The UAE bourses endured further declines, heightening concerns of the social and economic impact of the slump: the local press reported in early May that some over-leveraged investors had been forced to sell their homes to pay off their debts. Investors continued to exit the Dubai Financial Market (DFM) at the first sign of a price rise.

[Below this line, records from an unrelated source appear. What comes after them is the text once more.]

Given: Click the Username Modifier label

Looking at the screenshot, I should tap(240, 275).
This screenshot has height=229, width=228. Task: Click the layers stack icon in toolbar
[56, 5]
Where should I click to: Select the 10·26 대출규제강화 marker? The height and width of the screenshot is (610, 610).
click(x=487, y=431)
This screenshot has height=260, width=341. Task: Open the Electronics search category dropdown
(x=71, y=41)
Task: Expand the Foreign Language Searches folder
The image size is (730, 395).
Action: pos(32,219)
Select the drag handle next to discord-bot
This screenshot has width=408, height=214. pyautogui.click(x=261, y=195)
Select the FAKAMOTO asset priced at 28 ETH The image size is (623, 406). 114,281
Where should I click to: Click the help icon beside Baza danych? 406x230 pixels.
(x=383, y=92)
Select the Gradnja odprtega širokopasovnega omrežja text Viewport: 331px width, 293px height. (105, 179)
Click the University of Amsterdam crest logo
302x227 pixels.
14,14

A spate of profit-taking on 3 May and the sell-off of heavyweight stocks, such as Emaar Properties, which closed down 4.5 per cent, plunged the DFM General Index down 3 per cent to 550, its lowest point since March last year.

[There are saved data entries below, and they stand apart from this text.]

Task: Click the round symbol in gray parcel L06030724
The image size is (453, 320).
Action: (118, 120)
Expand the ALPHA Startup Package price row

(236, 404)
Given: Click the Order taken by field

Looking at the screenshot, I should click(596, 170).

Selling continued on the Abu Dhabi Stock Market (ADSM) on 3 May with the ADSM All-Securities Index closing almost 2 per cent down at 3,684 points on higher volumes, with declining stocks outnumbering gainers by four to one. ‘The UAE is trading sideways,’ said one analyst. ‘Investors are booking profits at every level. It’s see-saw trading.’

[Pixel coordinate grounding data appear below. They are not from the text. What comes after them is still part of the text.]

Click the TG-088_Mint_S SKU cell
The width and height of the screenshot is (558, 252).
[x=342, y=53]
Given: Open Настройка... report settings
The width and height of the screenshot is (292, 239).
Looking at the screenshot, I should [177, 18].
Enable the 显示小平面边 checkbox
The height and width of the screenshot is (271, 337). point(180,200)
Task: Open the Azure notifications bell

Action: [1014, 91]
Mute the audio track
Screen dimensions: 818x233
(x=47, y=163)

On Saudi Arabia’s stock market, trading volumes fluctuated over the course of the week. The Tadawul All Share Index (TASI), moved in and out of the red to close trading on 3 May at 13,053 points, a 0.4 per cent increase on the previous day but a 22 per cent drop in the year to date. The market registered a 2 per cent rise on 30 April following the government’s announcement of a 30 per cent cut in domestic gasoline prices.

Valuations are still high on the bourse, with average price/earnings (PE) ratios in the late 20s and early 30s. Petrochemicals giant Saudi Basic Industries Corporation (Sabic) has a PE of 24. But increasingly reasonable valuations and plummeting prices mean bourses across the region, including the UAE, are offering better pickings to the discerning investor.

‘There are opportunities. If investors buy now they can make money,’ said Hasan. ‘The fundamentals are still there. Corporate earnings are good and there is liquidity. Every market has its overvalued and its undervalued stocks. It’s for investors to make an informed decision and grab opportunities.’